Les diverses applications

La différence spectrale entre les formes A et B et la possibilité d’interconvertion entre ces deux espèces par le biais de la lumière ont permis d’envisager des applications dans des domaines tels que :
◊ Les matériaux optiques à transmission variable[14].
◊ le stockage et l’affichage optique de l’information[15].
◊ La cosmétique et la protection solaire de la peau[16].
◊ Les systèmes de codage et d’authentification[17].
◊ La visualisation d’écoulement fluide complexe[18, 19].

Toutefois, la transformation photochromique s’accompagne d’autres modifications des propriétés physicochimiques entre les deux formes A et B conduisant par exemple à des applications telles que :
◊ Les systèmes optoélectroniques (interrupteur moléculaire, diode…)[20, 21]
◊ Les polymères semi-conducteurs greffés[22].

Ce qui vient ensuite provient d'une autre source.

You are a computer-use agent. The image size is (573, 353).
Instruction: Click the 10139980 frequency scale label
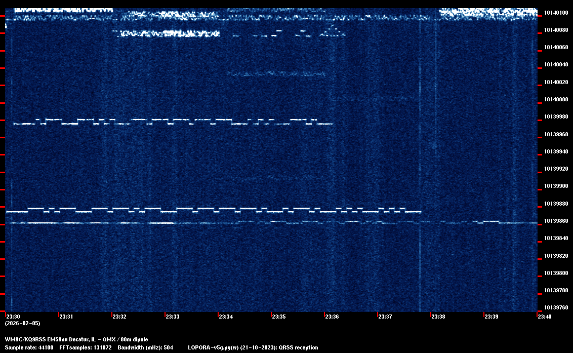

La famille des naphtopyranes

On remarque en premier lieu que cette famille est proche de celle des spiro-naphtopyranes et spiro-naphtooxazines dont la structure générale est décrite sur la Fig. 1.3. Chez les naphtopyranes, les groupements R1 et R2 ne sont pas combinés pour former un groupe hétérocyclique spiranique, ce qui rend cette classe de photochromes bien différente des deux autres. C’est dans les années 1900, que le terme de chromène a été pour la première fois employé pour désigner le 2H-1 benzopyrane et ses dérivés. Ce nom d’usage s’est ensuite étendu jusqu’aux naphtopyranes, appelés encore aujourd’hui benzochromènes. Bien que leur chimie (préparation, propriétés et réactions) ait été largement étudiée[23, 24], jusque dans les années 1990, peu d’articles, dans la littérature, relatent leurs propriétés photochromiques.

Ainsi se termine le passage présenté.